The Matchmaker
Chapter One
I wake at precisely three minutes past seven to the sound of the world exploding.
I know the time exactly because that’s what my grandmother’s old alarm clock tells me when my eyes snap open.
I know the world is exploding because surely there is nothing else in the history of mankind that could make such a blaring, deafening noise, especially at three minutes past seven in the goddamn morning.
For a few moments, I simply lie there, my heart racing as the beeping of a reversing vehicle joins the racket, followed by another bang, one that shudders through the house until I swear the bed vibrates with it.
When another one sounds two seconds later, I know there’s no way I’m getting back to sleep.
I sit up, plucking my useless earplugs out and throwing the mound of blankets off my bed. My phone clatters to the floor as I do, but I ignore it, my initial shock turning to righteous fury as I grab a sweater from my chairdrobe and pull it over my head.
“Granny!”
There’s no answer as I march down the stairs, but that’s not surprising.
The noise is worse at the front of the house, with loud crashes and pounding drills filling the hallway until it’s all I can hear.
By the front door, Plankton, my terminally lazy eight-year-old border collie, beats his tail once on the floor in acknowledgment of my presence and struggles to his feet.
He’s not used to me being up this early and gets no rest now he has to guard the two of us all day.
“Granny!”
I hit the last step and turn left, almost slipping in my haste as I enter the kitchen and find my grandmother sitting at the table.
Maeve Collins, my father’s mother, is a tall, thin woman with a thick head of white hair, a bad hip, and a general apathy toward most things in life.
She is eighty-two years old and though her body is starting to go, her mind is as sharp as ever.
I love her with my whole heart, which is why I choose to ignore the slightly defensive look she gives me when I appear, as well as the distinct smell of tobacco that the open window behind her does nothing to mask.
She said she stopped smoking when I moved in with her after my parents died.
Or at least she did for about three months until she caved.
Now she has one in the morning and one at night and thinks I don’t know about it.
It doesn’t bother me, though. I figure if she’s made it this far in life, she might as well do what she likes.

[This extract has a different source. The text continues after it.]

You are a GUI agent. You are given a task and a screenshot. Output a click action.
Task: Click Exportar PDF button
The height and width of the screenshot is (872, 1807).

“You’re up early,” is all she says when I come to a stop before her. Plankton makes it as far as the kitchen door before collapsing down again with a weary sigh.
“Only by four or five hours. Do you not hear that?”
“Of course I hear it. I’m old, not deaf.”
“And you’re just…” I gesture at the cup of coffee and half-filled crossword beside her. The domestic scene is so normal it’s almost sickening. “ Fine with it?”
“Why wouldn’t I be?”
“Because I can barely hear myself think!” I exclaim, as what sounds like an entire army passes by the end of our lane.
She only huffs. “It’s just a few trucks.”
“It is not just a few trucks; it’s a punishment.”
“A punishment for what? And by who?”
“I don’t know! The government?” I wince at another bang and swear I see the door rattle on its hinges. Granny doesn’t seem to notice. “They shouldn’t be allowed to get away with this,” I continue, closing the window behind her. “I have rights.”
“Seven a.m. is a perfectly legal and acceptable time to begin a day’s work.”
“Not when I work until one a.m.” My hands go to my hips, my mood worsened by her refusal to immediately and unequivocally take my side.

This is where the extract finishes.